- [RECORDS FOR PROCESSING]
┏━━

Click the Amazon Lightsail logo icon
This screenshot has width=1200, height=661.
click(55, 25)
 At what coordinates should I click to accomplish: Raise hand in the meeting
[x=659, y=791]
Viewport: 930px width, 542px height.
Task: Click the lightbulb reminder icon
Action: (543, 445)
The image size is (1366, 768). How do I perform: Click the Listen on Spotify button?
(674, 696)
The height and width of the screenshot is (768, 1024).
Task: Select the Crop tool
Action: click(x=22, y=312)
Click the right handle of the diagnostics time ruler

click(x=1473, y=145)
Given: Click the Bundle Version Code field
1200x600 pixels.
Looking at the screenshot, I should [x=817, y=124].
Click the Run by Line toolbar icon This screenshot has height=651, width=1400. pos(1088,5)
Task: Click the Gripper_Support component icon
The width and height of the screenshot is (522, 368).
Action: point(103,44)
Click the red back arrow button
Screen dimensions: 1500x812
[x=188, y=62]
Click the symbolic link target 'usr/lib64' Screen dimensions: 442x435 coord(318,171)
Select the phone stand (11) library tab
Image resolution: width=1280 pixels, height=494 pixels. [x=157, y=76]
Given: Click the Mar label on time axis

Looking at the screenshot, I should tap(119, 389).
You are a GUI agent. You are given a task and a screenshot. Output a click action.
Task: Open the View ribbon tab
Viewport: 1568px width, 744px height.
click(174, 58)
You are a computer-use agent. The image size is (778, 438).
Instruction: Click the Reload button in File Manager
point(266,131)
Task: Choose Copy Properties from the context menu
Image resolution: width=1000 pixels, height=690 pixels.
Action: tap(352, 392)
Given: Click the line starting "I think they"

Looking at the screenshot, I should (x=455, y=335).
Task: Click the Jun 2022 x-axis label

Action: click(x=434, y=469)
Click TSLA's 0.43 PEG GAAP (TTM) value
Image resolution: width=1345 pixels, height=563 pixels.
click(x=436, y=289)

┗━━

- [TO BE DONE]
Reproduce all the records above, replacing each occurrence of "Screen dimensions" with "Screenshot size" and leaving everything else unchanged.

- [SOLUTION TO THIS PROBLEM]
Click the Amazon Lightsail logo icon
This screenshot has width=1200, height=661.
click(55, 25)
 At what coordinates should I click to accomplish: Raise hand in the meeting
[x=659, y=791]
Viewport: 930px width, 542px height.
Task: Click the lightbulb reminder icon
Action: (543, 445)
The image size is (1366, 768). How do I perform: Click the Listen on Spotify button?
(674, 696)
The height and width of the screenshot is (768, 1024).
Task: Select the Crop tool
Action: click(x=22, y=312)
Click the right handle of the diagnostics time ruler

click(x=1473, y=145)
Given: Click the Bundle Version Code field
1200x600 pixels.
Looking at the screenshot, I should [x=817, y=124].
Click the Run by Line toolbar icon This screenshot has height=651, width=1400. pos(1088,5)
Task: Click the Gripper_Support component icon
The width and height of the screenshot is (522, 368).
Action: point(103,44)
Click the red back arrow button
Screenshot size: 1500x812
[x=188, y=62]
Click the symbolic link target 'usr/lib64' Screenshot size: 442x435 coord(318,171)
Select the phone stand (11) library tab
Image resolution: width=1280 pixels, height=494 pixels. [x=157, y=76]
Given: Click the Mar label on time axis

Looking at the screenshot, I should tap(119, 389).
You are a GUI agent. You are given a task and a screenshot. Output a click action.
Task: Open the View ribbon tab
Viewport: 1568px width, 744px height.
click(174, 58)
You are a computer-use agent. The image size is (778, 438).
Instruction: Click the Reload button in File Manager
point(266,131)
Task: Choose Copy Properties from the context menu
Image resolution: width=1000 pixels, height=690 pixels.
Action: tap(352, 392)
Given: Click the line starting "I think they"

Looking at the screenshot, I should (x=455, y=335).
Task: Click the Jun 2022 x-axis label

Action: click(x=434, y=469)
Click TSLA's 0.43 PEG GAAP (TTM) value
Image resolution: width=1345 pixels, height=563 pixels.
click(x=436, y=289)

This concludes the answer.